Chemical resistance. Cleaning agents, hydraulic fluid, fuel, and common industrial solvents can attack polycarbonate coatings if the coating is not formulated to resist them. Chemical resistance testing is application-specific. Confirming the chemicals the window will encounter and validating the coating against those chemicals during the design process avoids warranty claims and field failures.
Anti-fog performance. For applications where condensation on the window interior is a safety concern, the EN-166:2001 anti-fog validation used for CGAF provides a standard basis for comparison. General claims of "anti-fog" without EN-166 test data are not equivalent.
How to Match Coating Grade to Your Application
The coating selection process starts with three questions about the operating environment.
What is the abrasion exposure? Industrial cleaning cycles, wiper contact, fine particulate environments, and regular human handling all drive Taber performance requirements upward. Low-abrasion applications can often be served by CGI or CGFII. High-abrasion environments require CGII or CGIII.
What is the UV and weathering exposure? Exterior windows on equipment operating in direct sun need five-year weathering data at minimum. Interior windows or protected exterior windows have more flexibility.
Are there special performance requirements? Fog resistance, forming requirements, rail certification, sensor optical performance, or ESD safety all point toward specific grades or formulations. These requirements narrow the field quickly.

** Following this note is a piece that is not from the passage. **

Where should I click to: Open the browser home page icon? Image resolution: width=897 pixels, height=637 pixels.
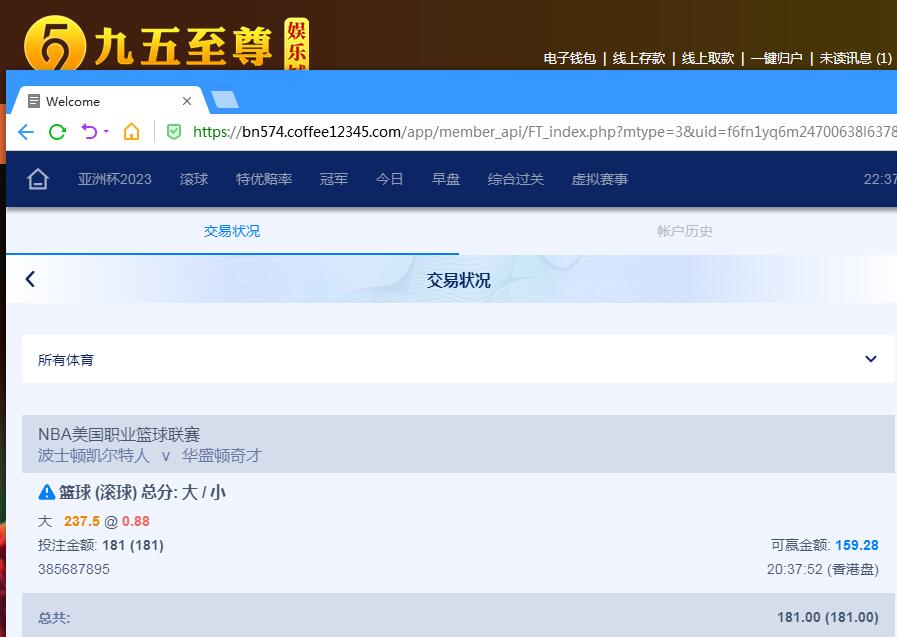pyautogui.click(x=131, y=132)
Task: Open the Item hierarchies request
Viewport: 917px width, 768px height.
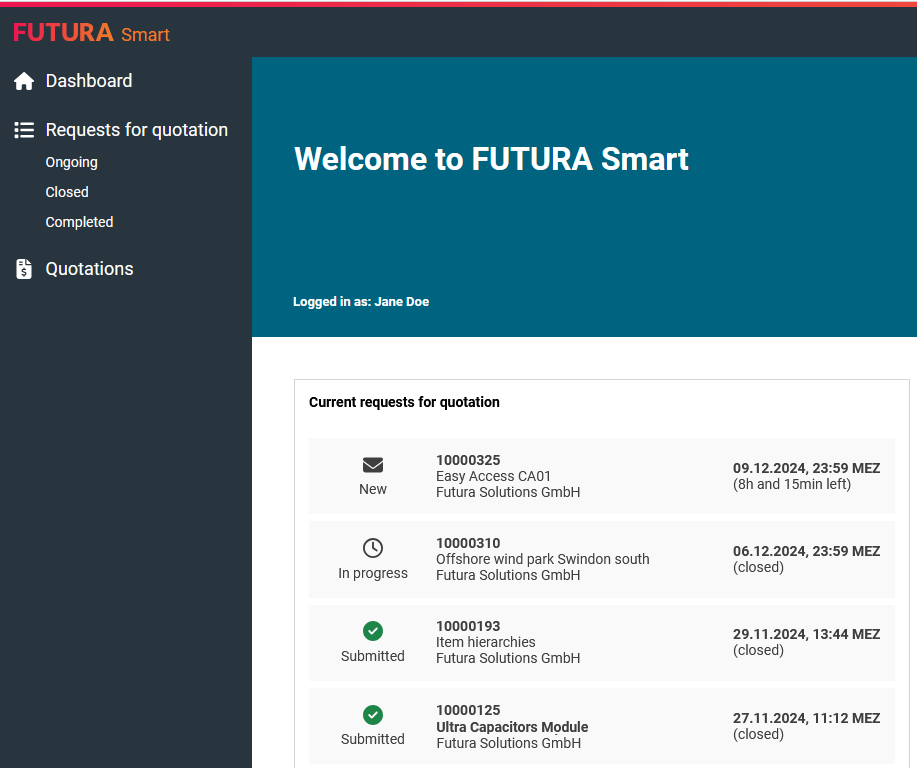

A simple application-to-grade mapping:
- Formed windscreens and face shields: CGFII
- Anti-fog cab windows and visors: CGAF
- Construction, agricultural, and automotive exterior windows: CGII
- Rail car glazing, mining equipment, high-frequency cleaning environments, sensor windows requiring sustained low haze: CGIII
When an application falls between grades or involves multiple requirements, Five Star's engineering team can evaluate the specific environment and recommend the appropriate specification. Providing a description of the abrasion exposure, cleaning protocol, UV environment, and any special performance requirements gives enough information to make a confident recommendation.
Getting the coating grade right at the specification stage is significantly less expensive than discovering the wrong choice after the window is in service.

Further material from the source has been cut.